◆ **Work request**
Lines in the listing that hold the string "computer" need to be tallied, and the total given alone.
___ Task material ___
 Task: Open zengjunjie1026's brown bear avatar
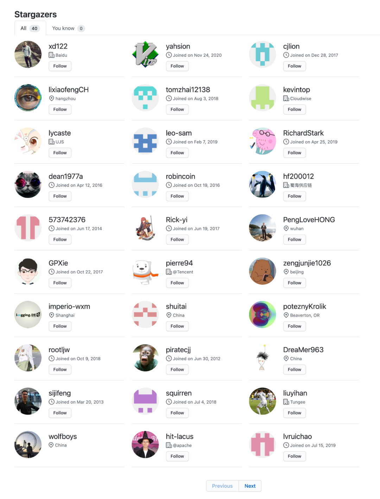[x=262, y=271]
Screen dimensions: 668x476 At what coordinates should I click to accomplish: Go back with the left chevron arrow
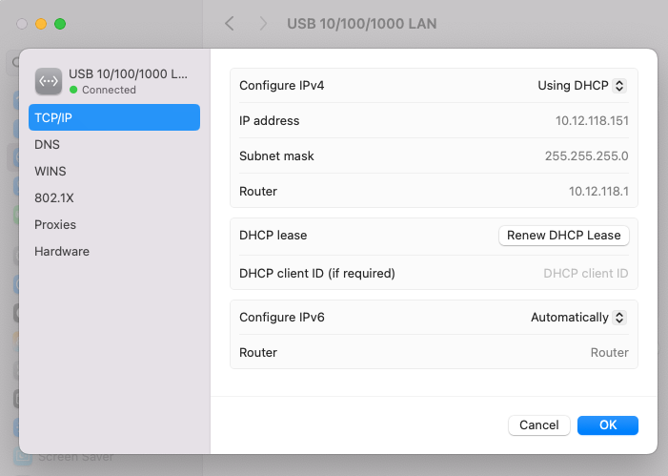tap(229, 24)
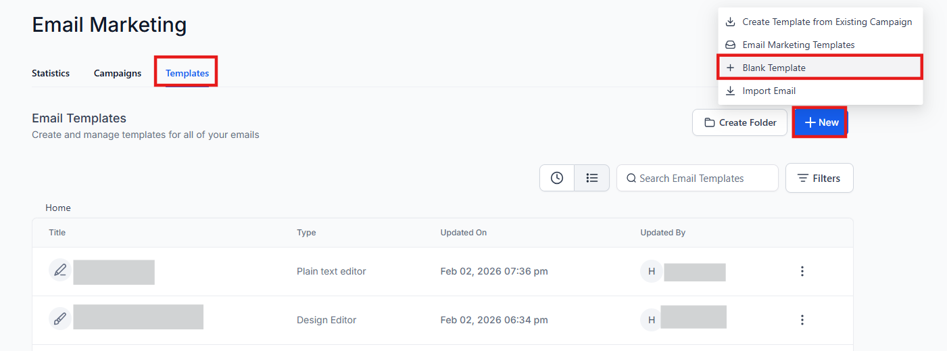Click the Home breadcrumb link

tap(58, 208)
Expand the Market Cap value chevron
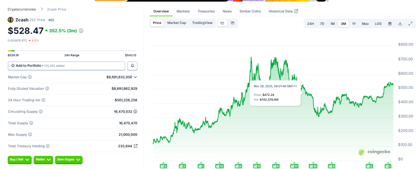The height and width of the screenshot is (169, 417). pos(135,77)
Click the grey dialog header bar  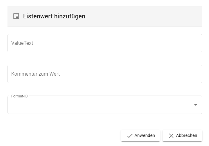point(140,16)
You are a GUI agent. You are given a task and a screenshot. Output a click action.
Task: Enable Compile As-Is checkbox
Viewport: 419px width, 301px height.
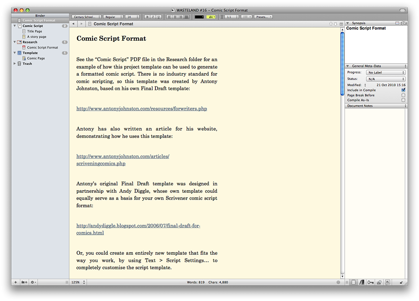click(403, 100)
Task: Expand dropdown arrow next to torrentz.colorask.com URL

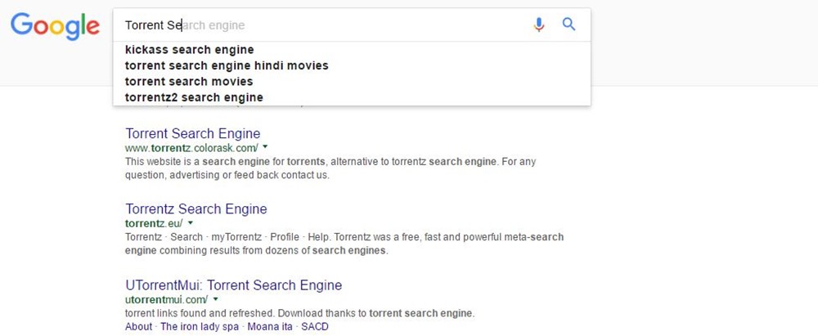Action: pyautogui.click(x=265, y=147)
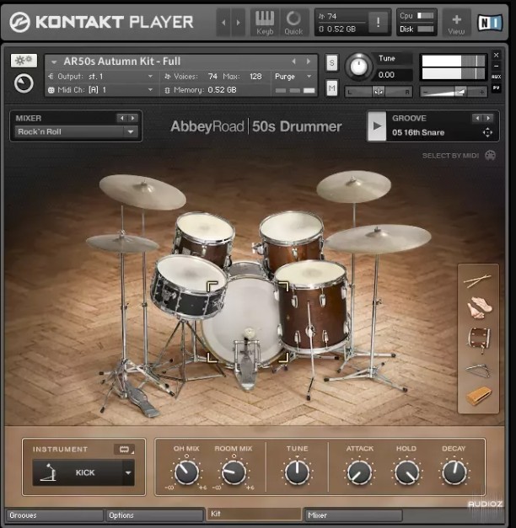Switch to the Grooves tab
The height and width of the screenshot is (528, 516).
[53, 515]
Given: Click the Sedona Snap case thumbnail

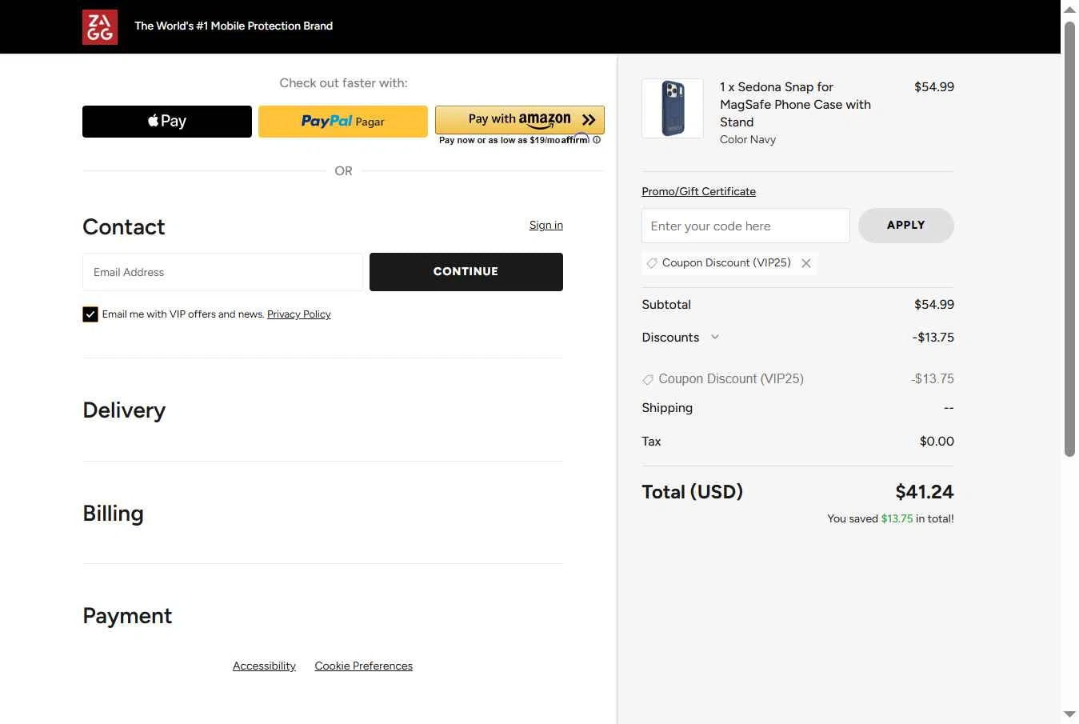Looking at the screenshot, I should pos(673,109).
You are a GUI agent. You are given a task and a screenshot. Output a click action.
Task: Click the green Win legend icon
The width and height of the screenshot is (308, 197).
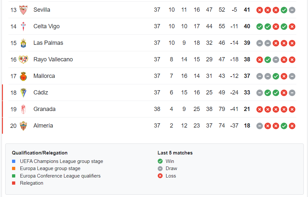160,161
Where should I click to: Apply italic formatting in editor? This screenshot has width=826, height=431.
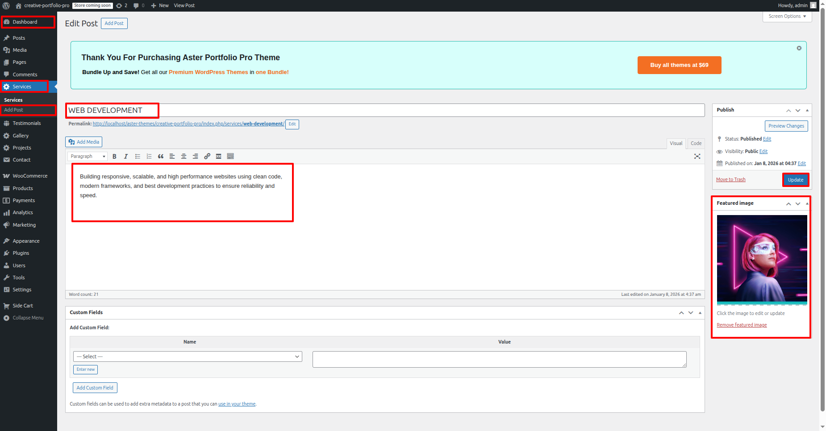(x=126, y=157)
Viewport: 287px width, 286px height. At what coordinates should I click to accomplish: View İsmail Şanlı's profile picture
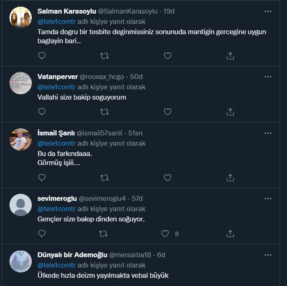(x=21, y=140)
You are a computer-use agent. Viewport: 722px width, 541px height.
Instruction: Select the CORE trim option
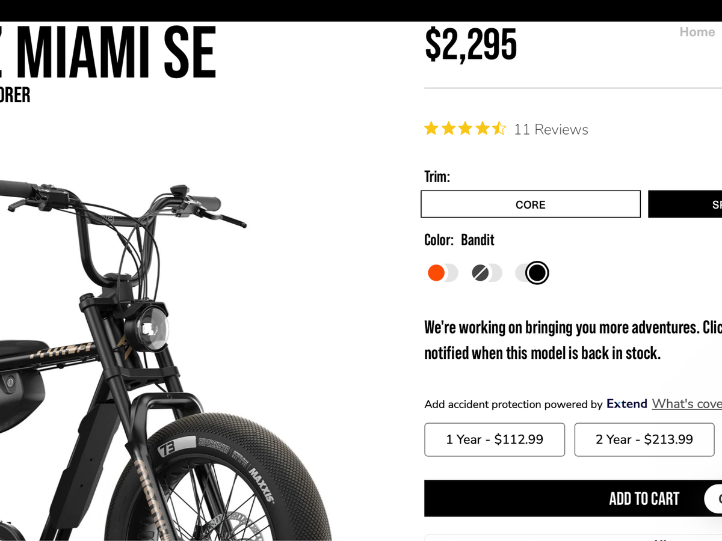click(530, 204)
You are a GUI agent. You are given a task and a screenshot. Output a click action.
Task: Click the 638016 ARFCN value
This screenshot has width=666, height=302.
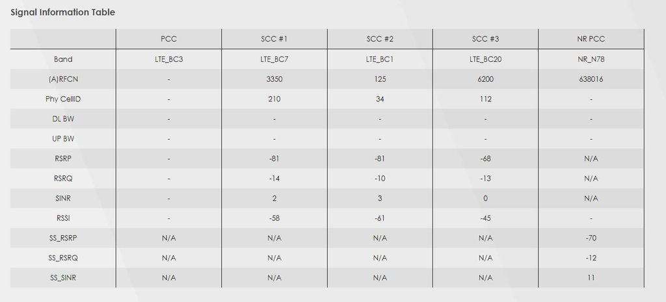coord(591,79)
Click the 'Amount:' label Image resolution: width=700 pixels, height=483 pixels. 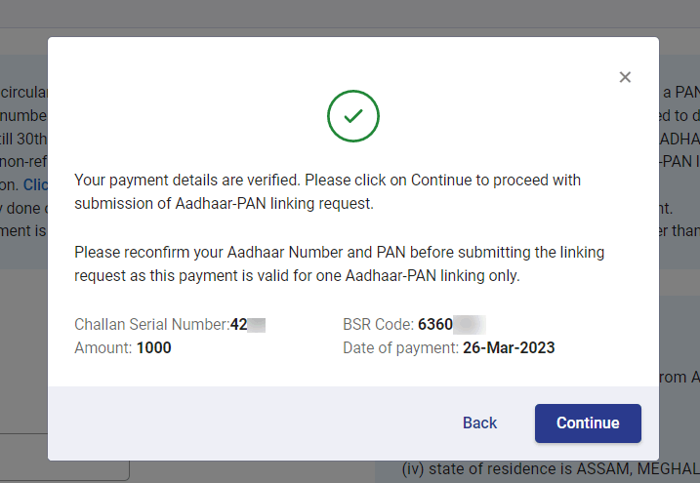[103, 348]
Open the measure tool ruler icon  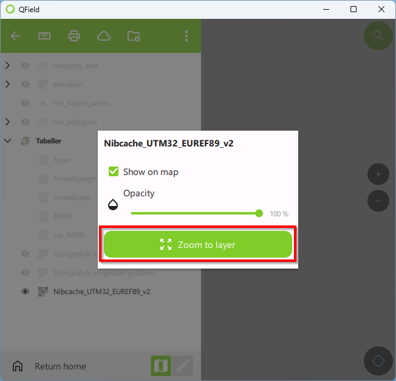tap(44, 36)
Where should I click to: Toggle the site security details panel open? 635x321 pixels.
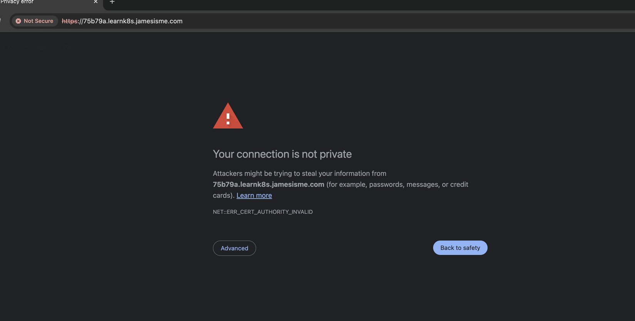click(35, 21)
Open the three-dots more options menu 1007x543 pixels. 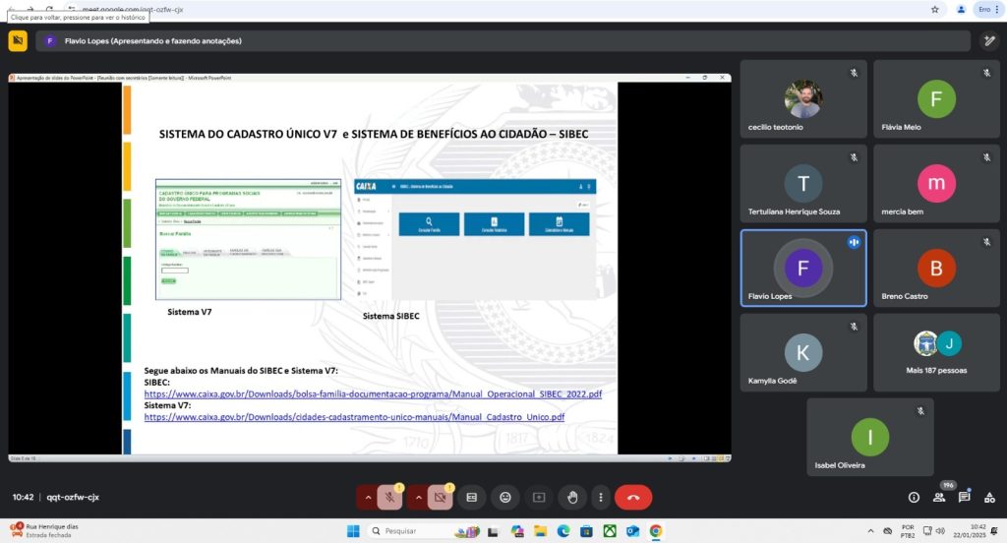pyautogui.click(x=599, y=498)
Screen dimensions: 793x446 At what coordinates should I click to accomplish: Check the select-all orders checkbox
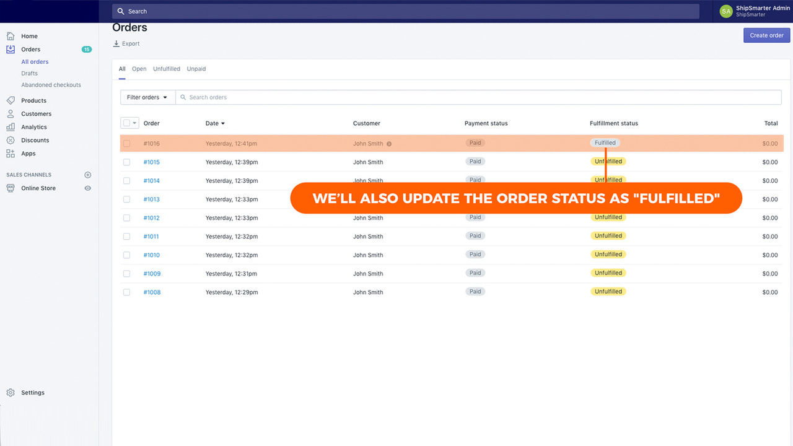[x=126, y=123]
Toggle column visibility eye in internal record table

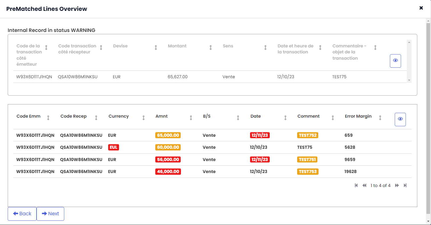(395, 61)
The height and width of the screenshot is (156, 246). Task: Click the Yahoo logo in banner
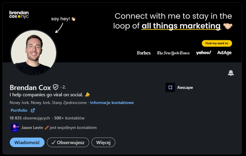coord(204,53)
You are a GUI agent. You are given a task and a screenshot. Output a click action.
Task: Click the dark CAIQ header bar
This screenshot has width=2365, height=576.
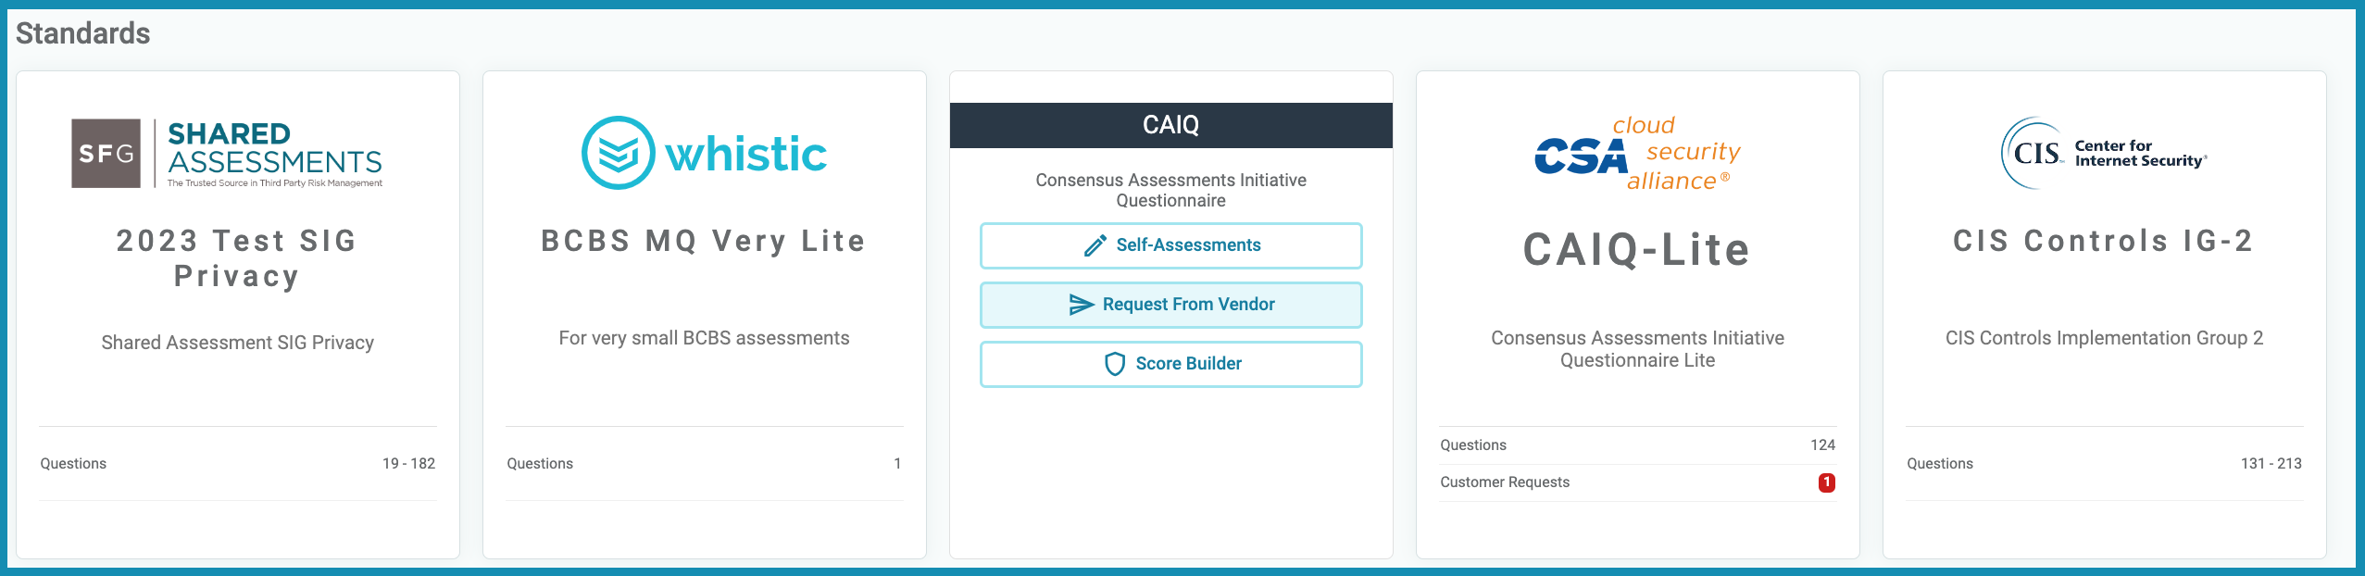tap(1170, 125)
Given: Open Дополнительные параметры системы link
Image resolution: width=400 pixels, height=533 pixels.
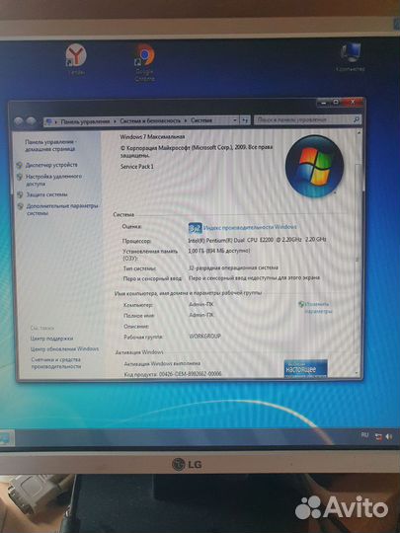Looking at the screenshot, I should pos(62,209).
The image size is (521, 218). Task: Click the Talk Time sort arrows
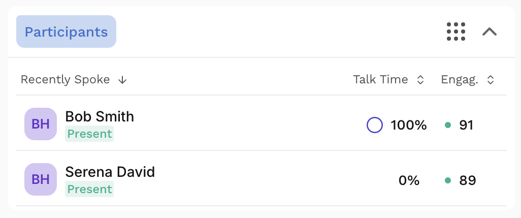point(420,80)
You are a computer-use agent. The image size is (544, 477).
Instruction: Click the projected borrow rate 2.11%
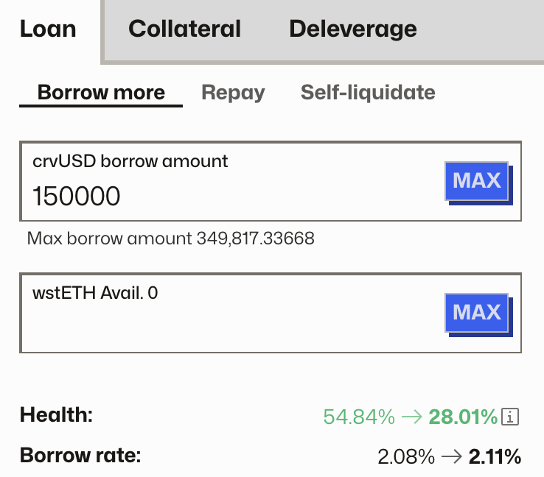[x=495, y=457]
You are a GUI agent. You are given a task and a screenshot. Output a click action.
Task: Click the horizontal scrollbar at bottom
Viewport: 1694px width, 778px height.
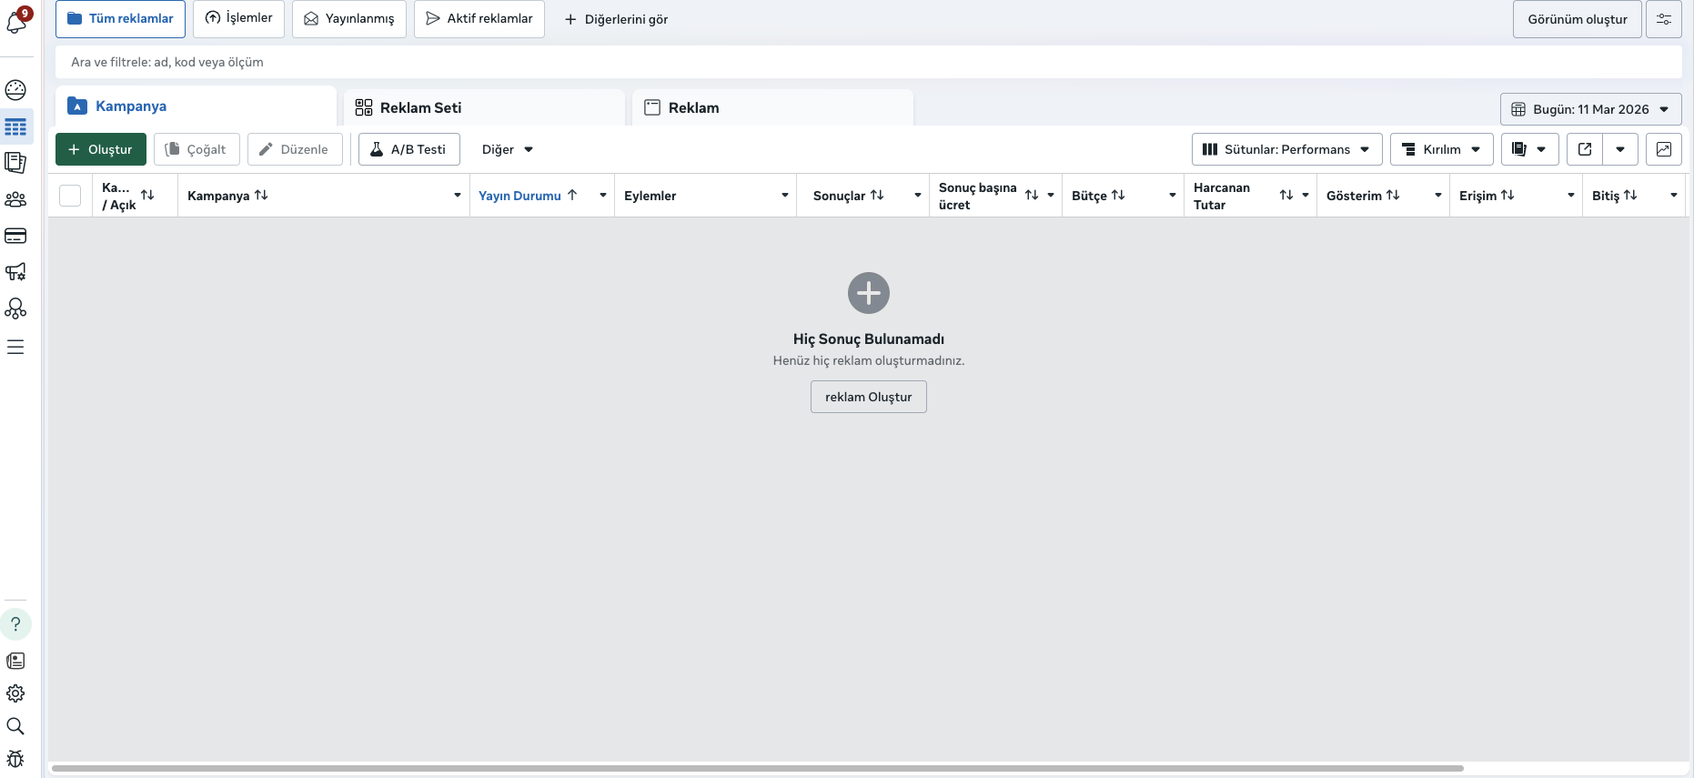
___
◆ **Written answer**
2